Problème court A ▸ Sélectionnez, parmi les lignes de données ci-dessous, toutes celles qui contiennent la chaîne « agent », puis recopiez-les.

Une semaine au rythme de l’interculturalité

Doit-on les appeler migrants ? Réfugiés ? Quelle est leur situation ? Le centre culturel Tabadoul – échange en arabe – résonne de nos discussions en anglais. Nous venons du Portugal, des Pays-Bas, de France, d’Allemagne, du Maroc. Chacun y met son grain de sel pour raconter en quoi l’accueil de réfugiés est beaucoup plus développé en Allemagne qu’en France, ou le discours politique plus favorable à l’immigration au Portugal.

L’interculturalité, nous la vivons au jour le jour : cours de salsa, cuisine du monde, interviews de bénévoles impliqués dans l’accueil des migrants et participation à l’Open Mic, scène ouverte du centre culturel Tabadoul.

C’est au cours de ces évènements que nous nouons des liens avec les responsables du centre Tabadoul, avec Moussa, architecte venu du Nigeria, Arnold, mannequin originaire du Cameroun, ainsi qu’Acha, photographe natif du Cameroun, pour ne citer qu’eux.

L’interculturalité, nous la vivons au jour le jour : cours de salsa, cuisine du monde, interviews de bénévoles impliqués dans l’accueil des migrants et participation à l’Open Mic, scène ouverte du centre culturel Tabadoul.

Ces migrants artistes ont trouvé une place dans ce lieu où le dialogue et le respect mutuel sont des valeurs fondamentales. Le centre d’accueil pour réfugiés Orient Occident que nous visitons par la suite à Rabat, participe lui aussi à l’intégration des migrants au Maroc en mettant à disposition des ordinateurs, en animant des jardins d’enfants ou en permettant à des femmes immigrées d’être rémunérées pour des créations de couture.

Pourtant, hors de ces espaces privilégiés, le Maroc ne semble pas être une terre accueillante pour les migrants.

Bien que le gouvernement marocain mette en place une politique de plus en plus favorable aux migrants et à leur intégration, notamment dans le but de faire du Maroc une terre d’accueil et de les dissuader de partir en Europe, les citoyens marocains sont beaucoup plus hostiles.

Contenu des données ▸
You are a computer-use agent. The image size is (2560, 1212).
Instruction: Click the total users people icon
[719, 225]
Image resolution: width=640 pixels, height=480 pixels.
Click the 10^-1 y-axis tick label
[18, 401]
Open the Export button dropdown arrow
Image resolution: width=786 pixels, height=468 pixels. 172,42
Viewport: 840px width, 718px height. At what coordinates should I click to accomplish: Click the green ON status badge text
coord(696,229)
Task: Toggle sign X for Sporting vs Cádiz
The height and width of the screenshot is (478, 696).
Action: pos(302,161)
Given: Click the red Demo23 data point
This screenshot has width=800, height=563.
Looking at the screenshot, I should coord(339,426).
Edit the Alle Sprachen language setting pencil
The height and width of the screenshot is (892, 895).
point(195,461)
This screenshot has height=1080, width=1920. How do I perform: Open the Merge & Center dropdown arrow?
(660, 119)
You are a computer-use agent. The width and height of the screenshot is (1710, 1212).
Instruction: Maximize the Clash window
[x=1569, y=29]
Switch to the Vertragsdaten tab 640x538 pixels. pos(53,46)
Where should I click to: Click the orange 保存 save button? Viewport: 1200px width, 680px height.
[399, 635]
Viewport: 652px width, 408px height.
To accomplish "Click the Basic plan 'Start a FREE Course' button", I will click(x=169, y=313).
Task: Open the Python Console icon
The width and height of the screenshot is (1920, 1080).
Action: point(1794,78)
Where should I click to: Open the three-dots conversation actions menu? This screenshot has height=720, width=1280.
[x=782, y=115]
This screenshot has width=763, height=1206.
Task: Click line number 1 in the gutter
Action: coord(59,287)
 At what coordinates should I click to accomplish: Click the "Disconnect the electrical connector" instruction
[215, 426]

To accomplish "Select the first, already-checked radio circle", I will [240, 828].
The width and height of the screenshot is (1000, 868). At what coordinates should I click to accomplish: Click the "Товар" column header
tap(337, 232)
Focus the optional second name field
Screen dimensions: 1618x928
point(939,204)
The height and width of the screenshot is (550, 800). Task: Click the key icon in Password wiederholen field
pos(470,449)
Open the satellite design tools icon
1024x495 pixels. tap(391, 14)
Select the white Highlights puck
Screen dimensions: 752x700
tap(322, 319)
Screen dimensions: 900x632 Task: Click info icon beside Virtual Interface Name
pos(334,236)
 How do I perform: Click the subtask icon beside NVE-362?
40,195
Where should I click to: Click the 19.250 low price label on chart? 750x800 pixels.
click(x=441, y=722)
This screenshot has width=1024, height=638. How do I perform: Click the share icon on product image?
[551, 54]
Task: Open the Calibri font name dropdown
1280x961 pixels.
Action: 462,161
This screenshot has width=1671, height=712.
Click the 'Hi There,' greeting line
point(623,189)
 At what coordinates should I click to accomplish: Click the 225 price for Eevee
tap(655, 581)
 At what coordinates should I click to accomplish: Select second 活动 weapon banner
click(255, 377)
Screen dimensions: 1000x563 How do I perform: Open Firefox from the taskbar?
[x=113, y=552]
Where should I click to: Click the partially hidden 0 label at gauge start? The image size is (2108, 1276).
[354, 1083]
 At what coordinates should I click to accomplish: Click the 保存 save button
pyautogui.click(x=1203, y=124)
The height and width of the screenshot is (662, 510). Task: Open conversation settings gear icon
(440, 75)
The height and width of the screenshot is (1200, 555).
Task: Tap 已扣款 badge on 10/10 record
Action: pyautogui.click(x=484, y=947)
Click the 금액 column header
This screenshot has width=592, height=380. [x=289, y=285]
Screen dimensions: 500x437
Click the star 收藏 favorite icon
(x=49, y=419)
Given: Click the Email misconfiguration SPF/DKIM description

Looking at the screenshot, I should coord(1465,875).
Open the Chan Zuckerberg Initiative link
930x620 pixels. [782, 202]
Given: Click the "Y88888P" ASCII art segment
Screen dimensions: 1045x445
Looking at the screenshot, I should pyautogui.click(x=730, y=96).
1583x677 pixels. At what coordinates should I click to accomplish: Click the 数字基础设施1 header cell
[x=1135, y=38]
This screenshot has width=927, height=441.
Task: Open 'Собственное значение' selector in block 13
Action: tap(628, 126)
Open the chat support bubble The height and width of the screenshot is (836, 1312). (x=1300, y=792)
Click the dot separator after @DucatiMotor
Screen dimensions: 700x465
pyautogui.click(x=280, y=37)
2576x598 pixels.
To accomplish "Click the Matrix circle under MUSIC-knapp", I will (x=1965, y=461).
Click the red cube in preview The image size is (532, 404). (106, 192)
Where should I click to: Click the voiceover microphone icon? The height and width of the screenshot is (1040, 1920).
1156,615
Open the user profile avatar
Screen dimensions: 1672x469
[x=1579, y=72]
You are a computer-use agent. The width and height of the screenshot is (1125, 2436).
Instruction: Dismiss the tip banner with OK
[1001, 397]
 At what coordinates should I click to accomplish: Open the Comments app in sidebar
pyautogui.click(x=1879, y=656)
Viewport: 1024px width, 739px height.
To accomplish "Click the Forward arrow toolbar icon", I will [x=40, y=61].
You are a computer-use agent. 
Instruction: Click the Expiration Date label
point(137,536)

Problème court B ▸ Poursuivez le texte sur la semaine interculturelle au Maroc en reprenant juste après sa dernière phrase.

Réponse finale A ▸
You are a computer-use agent. The image size is (2560, 1212).
You are a computer-use agent. The width and height of the screenshot is (1710, 1212).
You are a computer-use agent. The width and height of the screenshot is (1125, 2436).
You are a computer-use agent. 

Réponse finale B ▸
Les migrants font face à un racisme quotidien de la part de la population locale, comme en témoigne le rapport de 2013 du Gadem, Groupe antiraciste d’accompagnement et de défense des étrangers. Ils sont victimes d’insultes journalières, de réactions violentes et de ségrégation, ce qui aggrave leur situation sociale ainsi que leur intégration dans la société.

La « forêt » : seul refuge pour certains migrants

Près de Tanger, nous partons à la rencontre de ceux qui vivent dans des maisons abandonnées, ou même en forêt, dans l’attente de franchir les enclaves espagnoles de Ceuta et Melilla. Pourquoi les rencontrons-nous ici et pas au centre Tabadoul ? Ou au centre Orient-Occident de Rabat ? Ils n’ont pas les bons contacts ou ne reçoivent pas d’argent de leur famille et ne trouvent pas de travail. Ils s’appellent entre eux « les frères », « la famille » et vivent ostracisés.

Sur le chemin, Arnold nous explique comment il a appris à chasser le sanglier avec des bouts de bois pour se nourrir durant les trois années qu’il a passées en forêt avant de vivre à Tanger.

Nous visitons une maison abandonnée où logent des douzaines de migrants. Des fils électriques courent sur les murs, on aperçoit de la boue sur les dalles, des réchauds, des couvertures et une fenêtre brisée. Victime de la dernière rafle policière, elle laisse filer le vent.

« Quand les policiers ne déchirent pas notre titre de séjour sous nos yeux, ils trichent sur les chiffres pour les envoyer à l’Union Européenne. Je me suis fait prendre à plusieurs reprises en photo…. »  Pour Honoré, d’origine camerounaise, la police marocaine gonfle les chiffres lors des rafles. C’est selon lui un moyen de justifier du bon usage des subventions accordées par l’Union Européenne au Maroc pour gérer l’immigration : « Vous savez ce que l’Europe finance en donnant des sous au Maroc ? Une véritable chasse à l’homme ! Nous ne pouvons même pas travailler. Les Marocains nous rejettent. Il nous faut survivre, et espérer, toujours. Seul l’espoir d’arriver en Europe un jour, nous fait survivre. »

Si peu de perspectives…

Les migrants d’origines subsahariennes sont enfermés dans ce « toujours » depuis trois à cinq ans en moyenne. Beaucoup vivent une situation critique, oscillant entre un espoir empreint de fatalisme et la peur.

Dans la rue ou dans le bus, ils peuvent être aspergés de parfum par un Marocain pensant que les personnes d’origine subsaharienne ne se lavent pas ou sentent tout simplement mauvais de nature.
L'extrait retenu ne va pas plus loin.